Se è vero che ognuno di noi ha un sogno, e che la voglia di realizzarlo rende più interessante la vita, ebbene il mio sogno, che ha preso corpo oltre 25 anni fa, aveva per protagonisti un’imbarcazione - un gommone - ed un fiume, o meglio un’idrovia, quella formata da Noncello, Meduna e Livenza.
La realizzazione del sogno ha richiesto e richiederà ancora un lavoro umile, quotidiano, paziente: è così che l’Associazione Gommonauti Pordenonesi è diventata giorno dopo giorno uno dei sodalizi nautici e diportistici più prestigiosi e conosciuti in Italia e all’estero.

Ho anche scoperto che il mio sogno era condiviso da altri: a muoverci non era solo la voglia di vivere l’acqua, la natura e l’ambiente: non era solo il progetto di restituire dignità a corsi d’acqua troppo a lungo trascurati, ma anche il desiderio di aiutare chi ha bisogno, attraverso un forte impegno nei campi della solidarietà sociale e della protezione civile.
Non sono mancati gli ostacoli e le difficoltà da superare ma niente ci ha fermato: la pubblicazione di questo volume vuol esserne la prova.
Il libro, raccontando la storia dell’Associazione Gommonauti Pordenonesi, mette in luce un problema serio, reale e tuttora perdurante: la sostanziale indifferenza della città di Pordenone nei confronti di quel fiume che le ha dato il nome ed i natali, che ne è il simbolo e che ne ha permeato attraverso i secoli la storia, la cultura ed il costume.

Noi crediamo invece che, privandosi delle proprie acque, Pordenone, il Friuli ed il vicino Veneto abbiano rinunciato ad importanti occasioni di crescita e di sviluppo. Crediamo che ripercorrere questi fiumi un tempo portatori di vita sia necessario per capire il passato e progettare il futuro. Vorremmo insomma che Pordenone potesse tornare ad essere, almeno in parte, la vecchia e gloriosa Portus Naonis.
Qualcosa è stato fatto ma non possiamo e non dobbiamo accontentarci: ci auguriamo che queste pagine, con le quali tenacemente sosteniamo il tema della navigabilità delle acque interne, trovino concreti riscontri da parte delle Autorità preposte.

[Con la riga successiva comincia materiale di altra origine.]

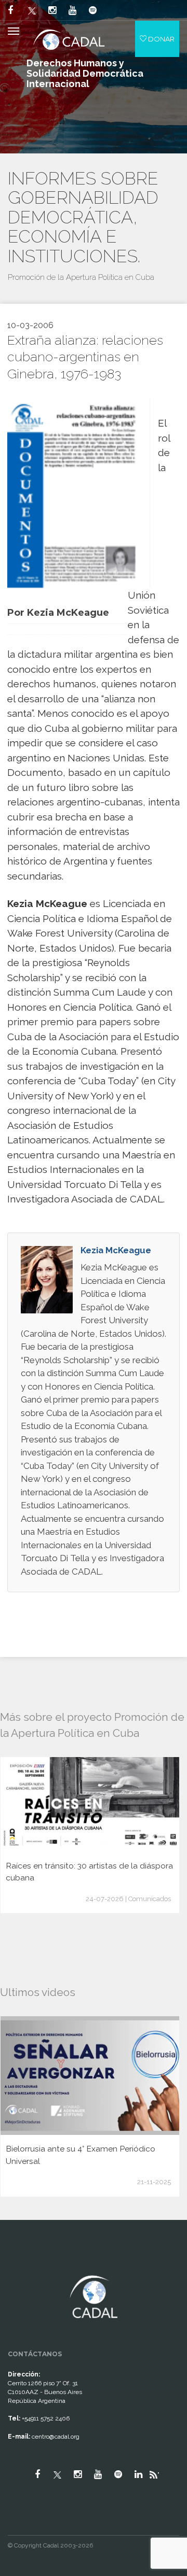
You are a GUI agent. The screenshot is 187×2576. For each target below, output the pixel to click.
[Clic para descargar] (74, 492)
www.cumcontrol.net (20, 2266)
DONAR (160, 39)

Pur in presenza di segnali incoraggianti non tralasceremo alcun mezzo di pressione e d’informazione dell’opinione pubblica per conseguire gli scopi che l’Associazione si è prefissa cinque lustri or sono.
Il 2001 è per noi un anno speciale non solo perché il primo di un nuovo millennio ma soprattutto perché la “GOMMONATA EUROPEA DA PORDENONE AL MARE” celebra nel mese di settembre la 25a edizione. Una sorta di nozze d’argento col Noncello, di Giubileo della manifestazione, nota ormai in tutta Europa ed impostata su di una nuova e diversa concezione del diporto nautico, visto quale momento turistico-culturale rispettoso dei valori ambientali ed occasione importante per riaffermare le idee ed i programmi che da tanti anni sosteniamo.
Essere soci dell’Associazione Gommonauti Pordenonesi è qualcosa di più che aderire ad un’Associazione: è uno stile di vita, un mondo di amicizie e di solidarietà.
Il cammino continua, è il momento di promuovere nuove iniziative e di guardare oltre, verso moderne e stimolanti sfide.